The plaintiffs include Notre Affaire à Tous, Sherpa and France Nature Environnement, along with the City of Paris. They had sought a much broader ruling that would push TotalEnergies to address the climate impact of its business model more aggressively.
Why it matters
The ruling may expand the practical reach of France’s duty-of-vigilance law to so-called downstream emissions, or Scope 3 emissions, created when fossil fuels are burned by end users. That has implications not only for TotalEnergies, but also for other climate cases in France and potentially for broader European corporate accountability debates.
It also raises compliance and disclosure questions for major fossil-fuel producers, especially around how they describe and manage climate-related risks that arise after their products are sold.

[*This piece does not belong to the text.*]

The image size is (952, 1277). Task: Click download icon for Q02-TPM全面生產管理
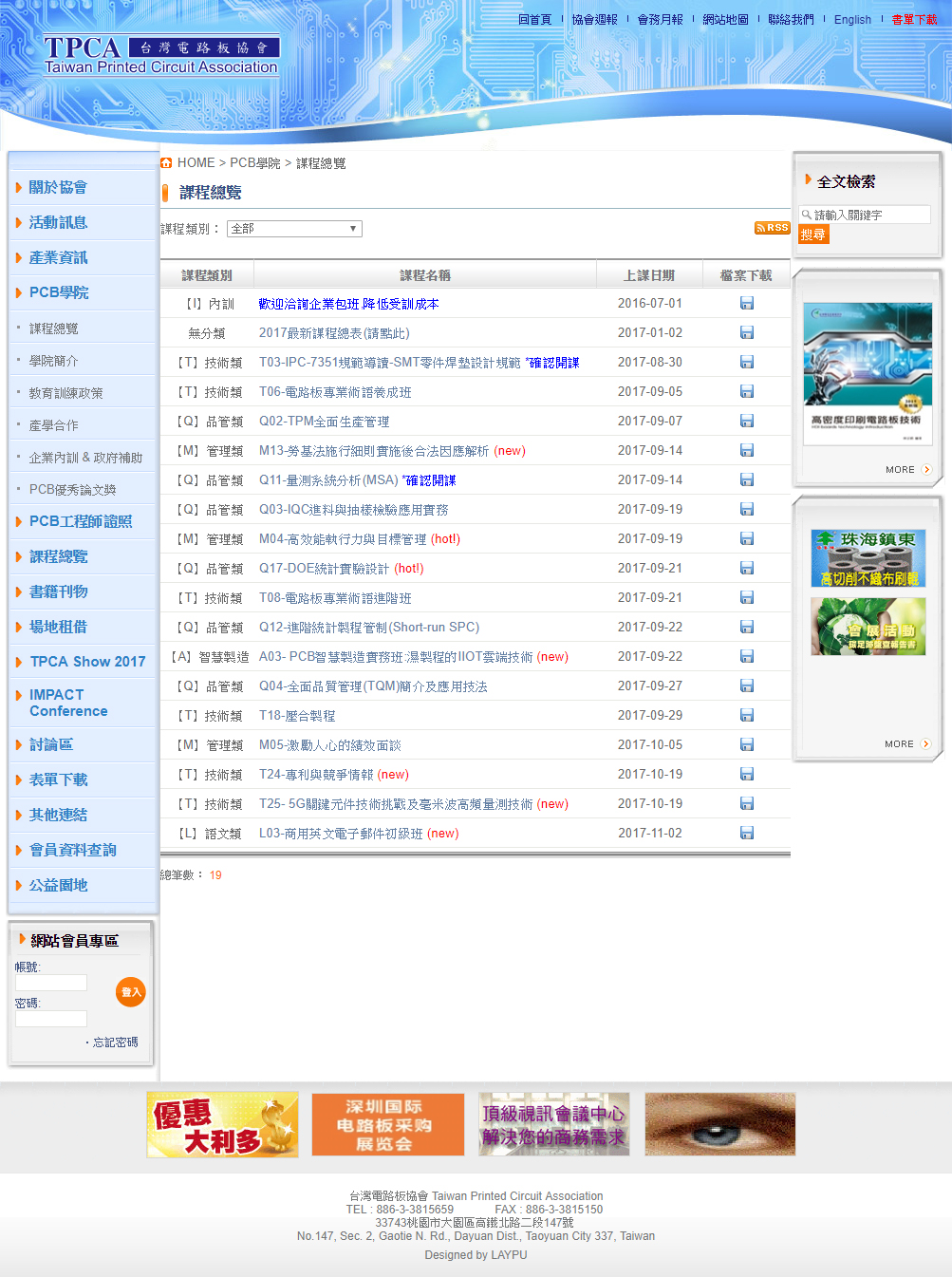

TotalEnergies had argued that climate change is a global issue beyond the scope of the law and that it does not control how customers use its products. The court rejected that broad reading, saying the law is not meant to make companies responsible for climate risks arising from all human activity since the Industrial Revolution, but to require action based on the company’s own situation.
What happens next
TotalEnergies now has six months to revise its due-diligence plan. The company’s response, any appeal, and the court’s January 2027 review will help show how far the ruling will reach in practice.
The case is being watched closely by climate litigators, companies and regulators because it tests whether France’s duty-of-vigilance framework can be used to push fossil-fuel producers to account for emissions from the use of their products, not just emissions from their own operations.